Sports Equipment

1920 Sports: What Happened 100 Years Ago? Champions, Births, Milestones, and More

We take a look back 100 years at the world of sports in 1920, from famous births to milestones and more. It was a year in which Cleveland won a World Series and the Olympics were held. From the Gipper to golf and beyond, here’s our annual 100-year dive into history.

The Cleveland Indians win the best-of-nine World Series, beating the Brooklyn Robins five games to two. It is the team’s first of two World Series championships. Cleveland has the best record in baseball, at 98-56.

An unassisted triple play is pulled off in the World Series. Cleveland second baseman Bill Wambsganss snags a line drive (one out), steps on second base to get the runner off the base (two out), then turns to tag the runner coming from first (three out). Only 15 unassisted triple plays have occurred in the Majors, with three by Cleveland players.

Indians players born this year:

• Early Wynn, who won exactly 300 games and spent 10 of 23 years with the Indians.

• Bob Kennedy played with the Indians from 1948 to 1954.

• Wally Westlake, who played with Cleveland 1952-55. He died in September at age 98.

• Bob Lemon, who played all 13 of his seasons with the Indians.

Dave Garcia is born. He managed the Indians 1979-82 and died in 2018 at age 97.

Ray Chapman dies after being struck by a pitch in August. He remains the only Major Leaguer to be killed by a pitched ball during a game.

Marion Motley, one of the first African-American players in the NFL, is born. He went to McKinley High School in Canton and played for the Cleveland Browns for the first eight of his nine seasons.

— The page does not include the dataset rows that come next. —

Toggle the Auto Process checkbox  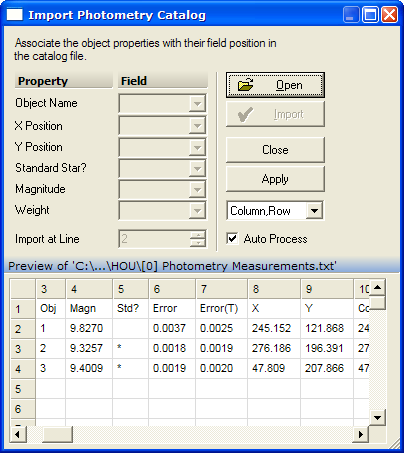pyautogui.click(x=232, y=239)
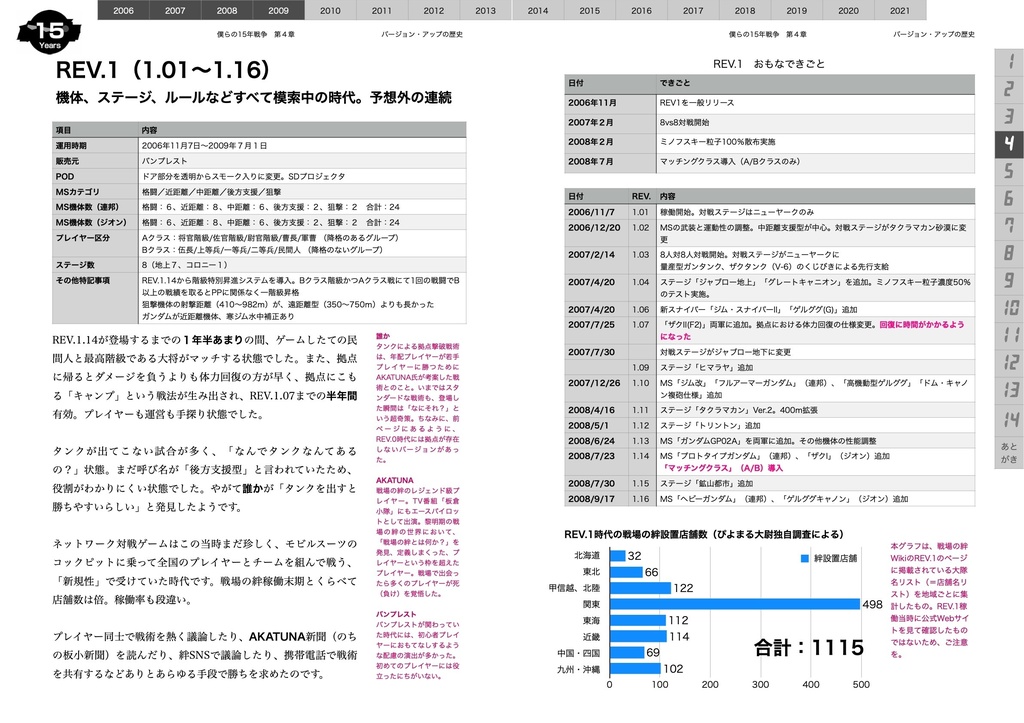Viewport: 1024px width, 723px height.
Task: Open the 2006 year tab
Action: tap(122, 9)
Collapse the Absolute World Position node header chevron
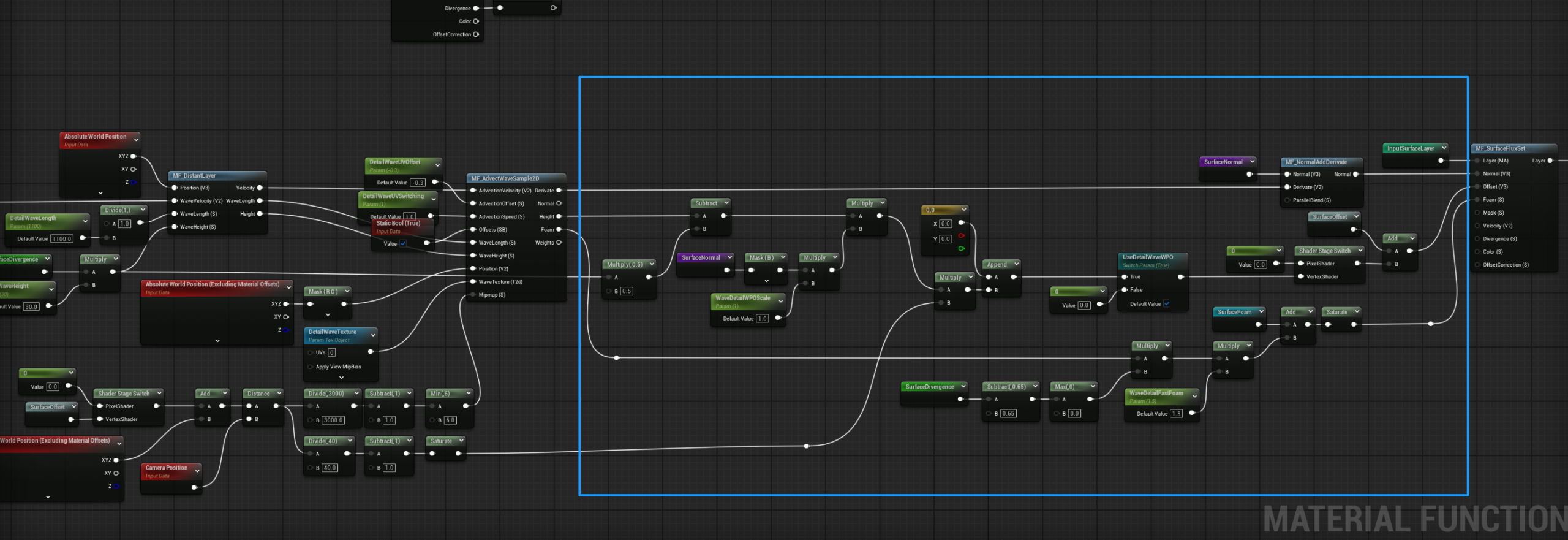Viewport: 1568px width, 540px height. pyautogui.click(x=136, y=140)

Jim Bagby is baseball’s only 30-game winner. He leads the Majors with 31 victories and tops the American League with 30 complete games. Bagby remains the only Cleveland pitcher to win 30 or more games.

• Hall of Famer Stan Musial is born.

• The Negro National League is founded.

• Philadelphia’s Cy Williams (15) and New York’s Babe Ruth (54) are the home-run champs. It is Ruth’s first season in New York.

• The batting champs come from teams in the same city: St. Louis Cardinals’ Rogers Hornsby (.370) in the National League and Manchester, Ohio-born George Sisler (.407) of the St. Louis Browns in the American League.

• Chicago Cubs’ Grover Alexander (173) and Cleveland’s Stan Coveleski (133) are the strikeout leaders.

• The American Professional Football Association begins play. It will be renamed the National Football League in 1922.

• George Gipp dies at age 25. He is referenced in Knute Rockne’s famed locker-room speech, when the coach told his Notre Dame team: “Sometime, Rock, when the team is up against it, when things are wrong and the breaks are beating the boys – tell them to go in there with all they’ve got and win just one for the Gipper.” Notre Dame beat Army that day. Ronald Reagan portrays Gipp in the 1940 movie, “Knute Rockne, All American.”

• Harvard defeats Oregon, 7-6, in the game then known as the Tournament East-West Football Game – now Rose Bowl – in Pasadena, California. All the scoring is in the first half, and Oregon misses three drop-kick field-goal attempts.

• Ohio State finished the 1920 regular season 7-0. The Buckeyes then lost on Jan. 1, 1921, in the Rose Bowl to California.

• Hall of Famer Steve Van Buren is born in Honduras. His father was a fruit inspector, and after his parents died when Van Buren was 10, he moved to New Orleans. He went to Louisiana State University before starring as a halfback with the Philadelphia Eagles in the NFL.

Gaston Chevrolet  wins the Indianapolis 500. Fewer than six months later, he dies in a race in Los Angeles. The Swiss-born driver is one of three brothers that included Louis, co-founder of the car company of the same name. A wired.com story includes this anecdote about Gaston Chevrolet’s final, and fatal, race: “When the race ended some hundred miles later, it turned out that Gaston Chevrolet had won the national race-car-driving championship on the basis of points from previous wins that year. Posthumous champion Gaston Chevrolet was 28 years old.”